According to Monreal, Husain did not properly review the records, but went ahead and filed bankruptcy papers for Monreal in May 2011 in U.S. Bankruptcy Court for the Northern District of Illinois. Monreal alleged Husain did not go over the papers with him before filing them, and allegedly forged Monreal’s signature on the papers. Monreal’s bankruptcy case wrapped up in August 2011.

It later came to light Monreal’s bankruptcy filing listed a significantly lower state salary than he actually earned, forcing Monreal to resign from the prisoner review board in October 2015. Monreal blamed the inaccurate figure on Husain.

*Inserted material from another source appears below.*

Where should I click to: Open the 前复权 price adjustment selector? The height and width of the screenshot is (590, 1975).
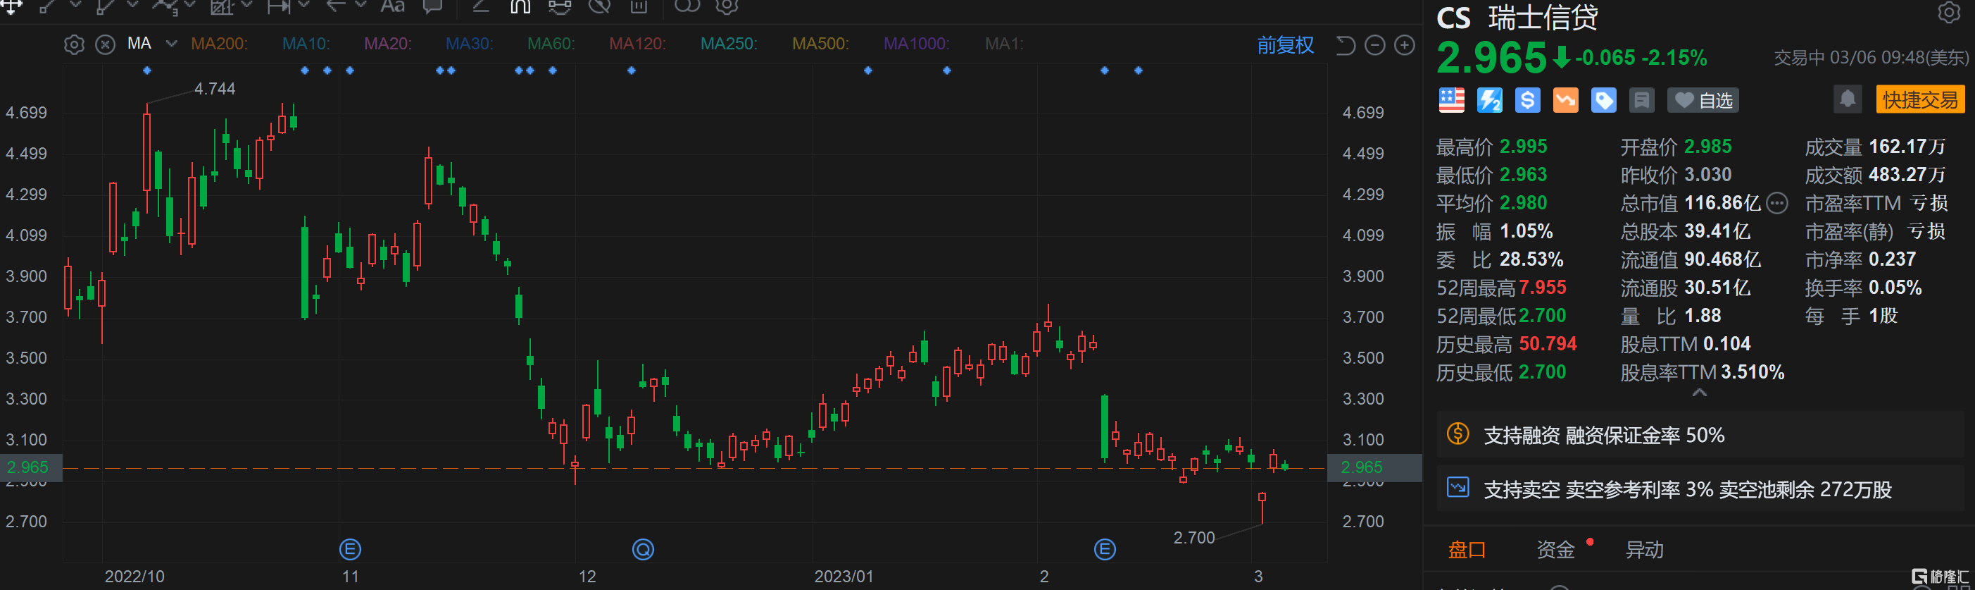coord(1285,45)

Monreal pointed out in his suit against Husain, that in summer 2015, the U.S. Bankruptcy Court for the Northern District of Illinois “permanently suspended” Husain from practicing before that body. In suspending Husain, U.S. Bankruptcy Judge Jacqueline Cox found Husain “demonstrated habitual disregard for accuracy and truthfulness” in handling bankruptcies.

Upon learning of the discrepancies in his bankruptcy filing, Monreal said he tried to contact Husain in September 2015. In response, Husain allegedly sent Monreal a letter, stating, “our office mistakenly entered your salary” and “this was not fault of your own,” according to Monreal.

Husain then offered to go to court and amend Monreal’s bankruptcy case, even though Husain was barred from practicing in that court, according to Monreal. Around this time, Hussain also sent Monreal a $1,500 bill for his legal work.

Monreal said he hired another attorney to reopen and correct his bankruptcy case.

Husain has been licensed to practice law in Illinois since 2000. He has never been the subject of disciplinary proceedings by the Illinois Attorney Registration and Disciplinary Commission, which investigates complaints against Illinois lawyers.

Monreal, who remains a lawyer himself, is represented by the Chicago firm of Robertson Duric.